What to work on
Below is a listing. Quote from it, exactly, the lines from the one containing "Given: Enable the 仅显示轮廓线 outline option" down to the one containing "Click the account", both ends included, and nothing else.

Task input

┌────────

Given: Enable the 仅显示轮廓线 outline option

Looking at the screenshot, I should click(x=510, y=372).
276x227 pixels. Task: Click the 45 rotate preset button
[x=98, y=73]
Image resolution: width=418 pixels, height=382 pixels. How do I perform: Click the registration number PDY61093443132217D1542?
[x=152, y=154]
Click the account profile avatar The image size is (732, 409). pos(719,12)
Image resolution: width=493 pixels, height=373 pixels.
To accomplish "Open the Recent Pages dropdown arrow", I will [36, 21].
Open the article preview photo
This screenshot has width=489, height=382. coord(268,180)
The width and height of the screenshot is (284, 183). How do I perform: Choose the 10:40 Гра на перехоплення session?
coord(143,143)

└────────
┌────────

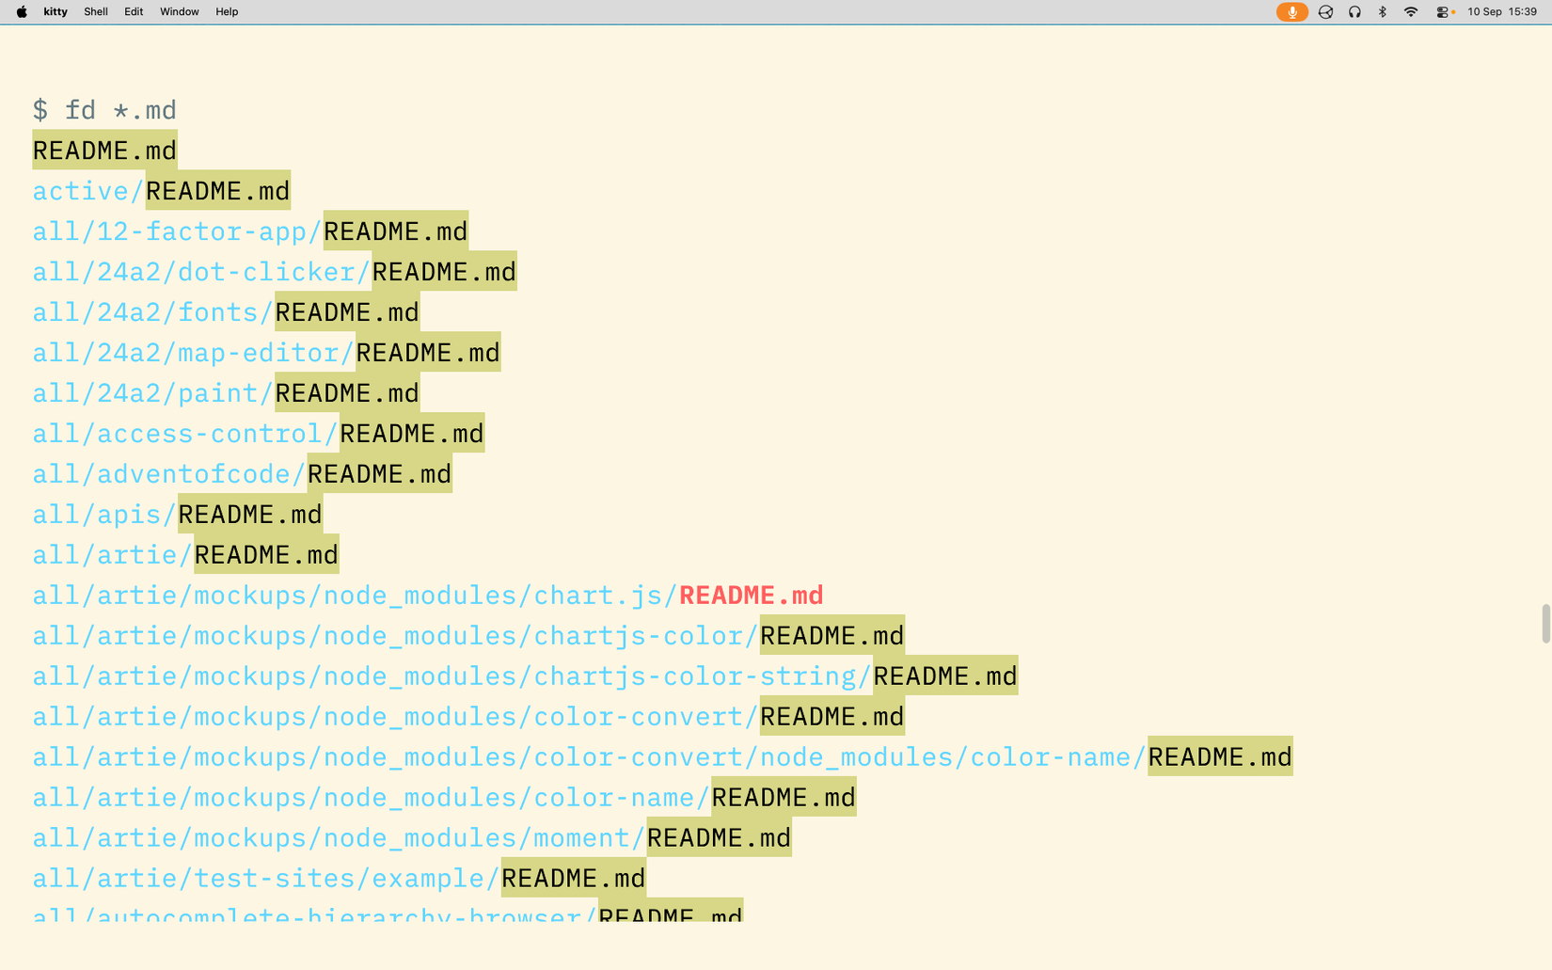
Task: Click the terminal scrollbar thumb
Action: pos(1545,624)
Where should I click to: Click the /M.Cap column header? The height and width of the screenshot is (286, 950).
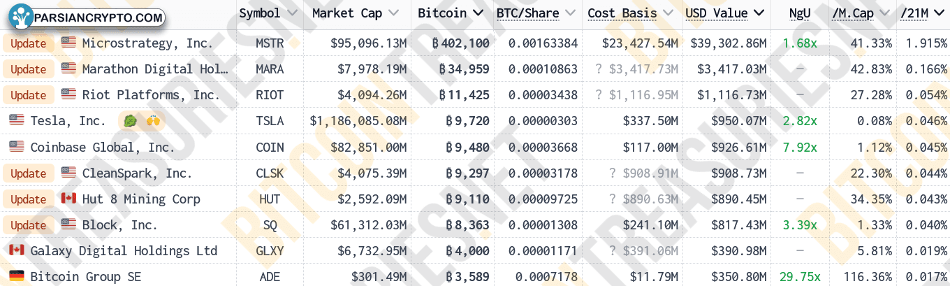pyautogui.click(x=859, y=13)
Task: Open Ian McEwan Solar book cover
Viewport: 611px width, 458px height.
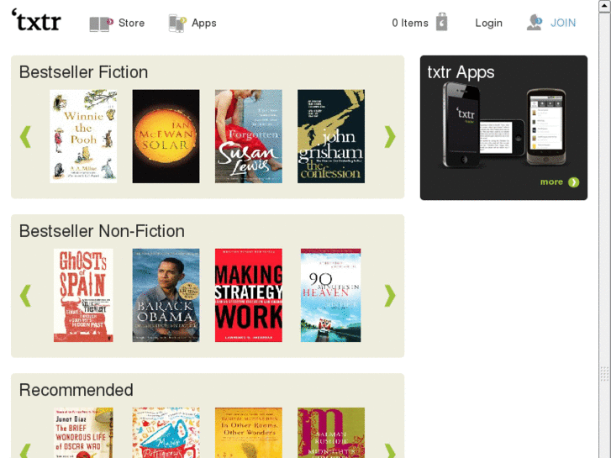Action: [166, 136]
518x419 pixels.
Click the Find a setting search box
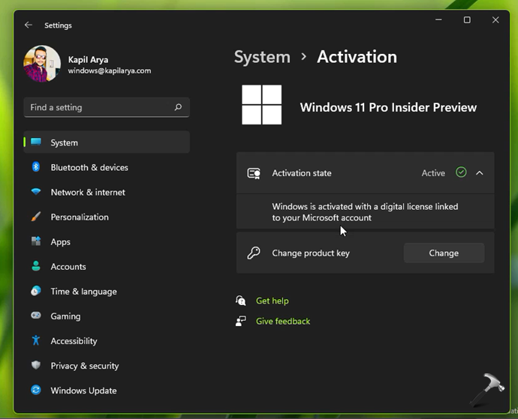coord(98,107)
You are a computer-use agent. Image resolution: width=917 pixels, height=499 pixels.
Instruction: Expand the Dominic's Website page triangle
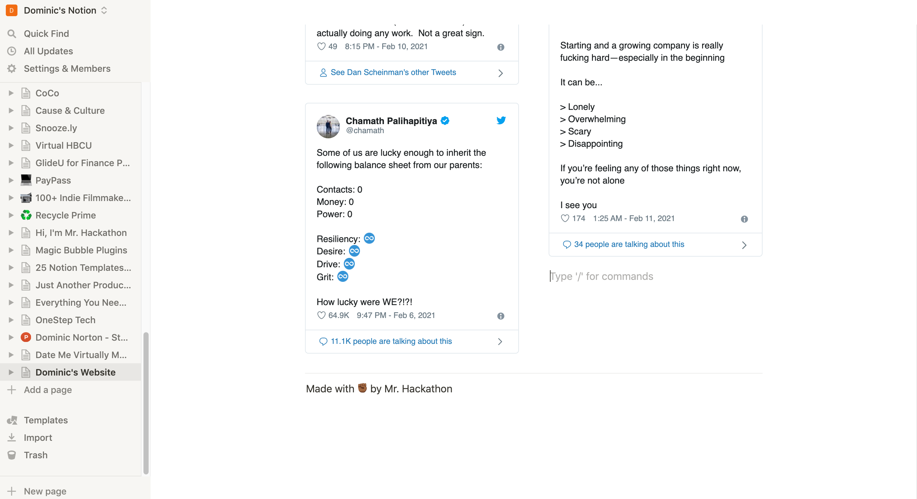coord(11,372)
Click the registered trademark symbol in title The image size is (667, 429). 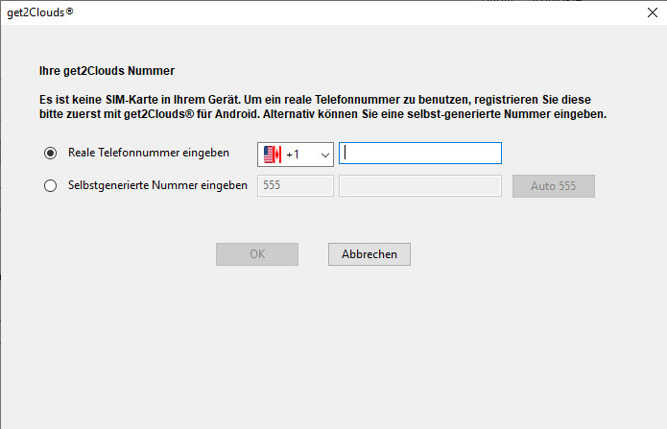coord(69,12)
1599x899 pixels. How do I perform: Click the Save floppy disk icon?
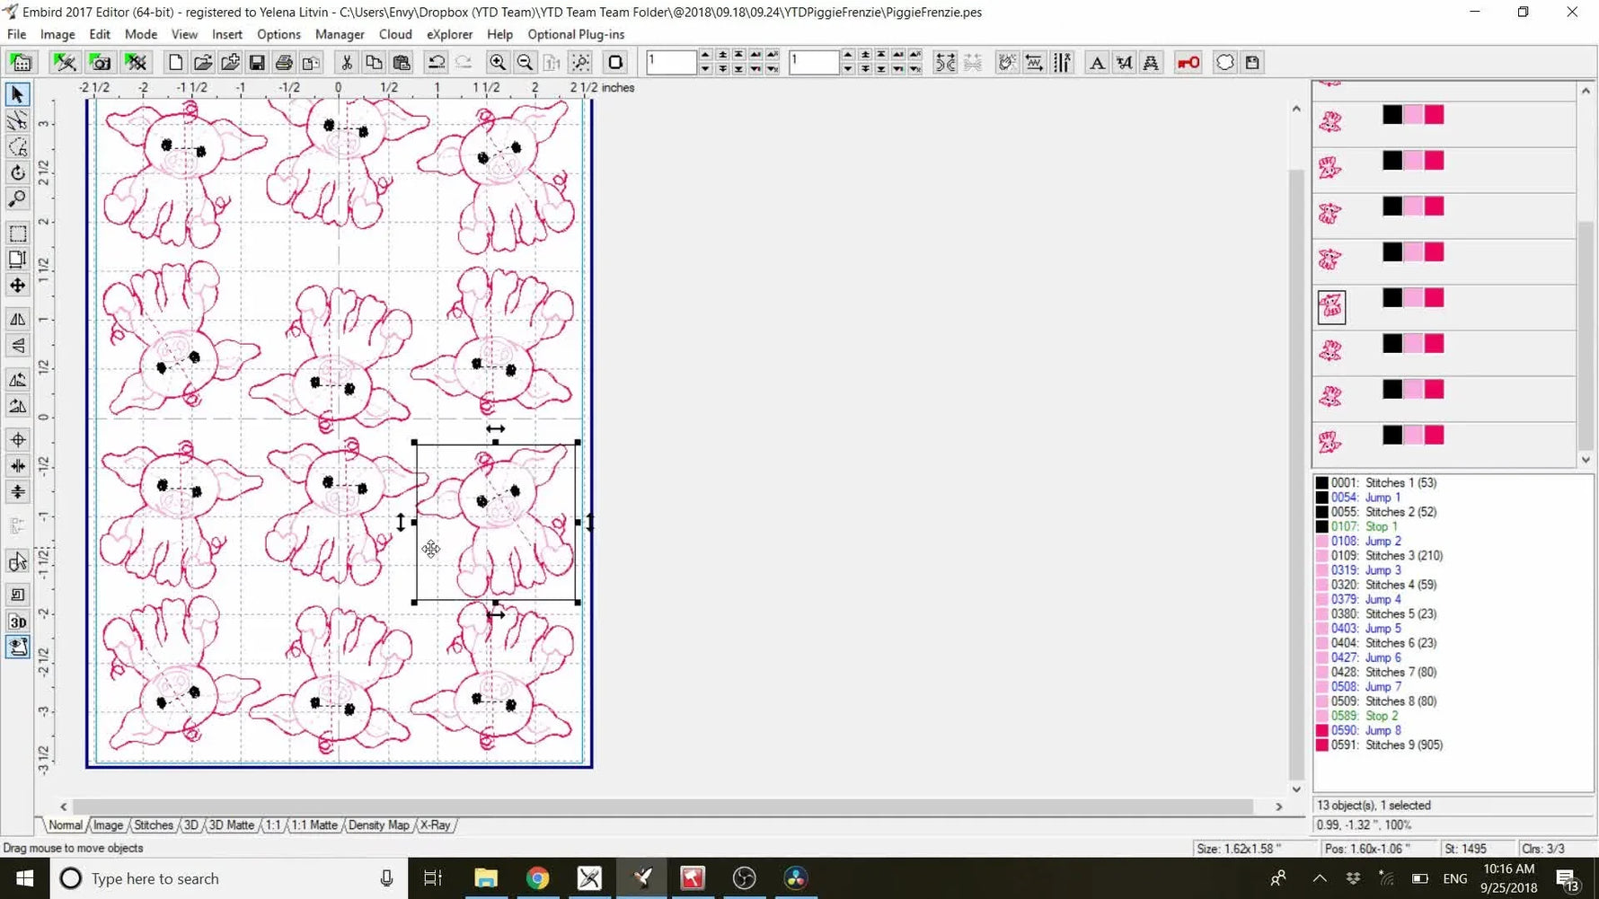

└────────
┌────────

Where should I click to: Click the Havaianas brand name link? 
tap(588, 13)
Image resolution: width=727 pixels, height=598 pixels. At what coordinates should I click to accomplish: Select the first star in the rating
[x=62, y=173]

└────────

Answer to this exercise
Given: Enable the 仅显示轮廓线 outline option

Looking at the screenshot, I should click(x=510, y=372).
276x227 pixels. Task: Click the 45 rotate preset button
[x=98, y=73]
Image resolution: width=418 pixels, height=382 pixels. How do I perform: Click the registration number PDY61093443132217D1542?
[x=152, y=154]
Click the account profile avatar The image size is (732, 409). pos(719,12)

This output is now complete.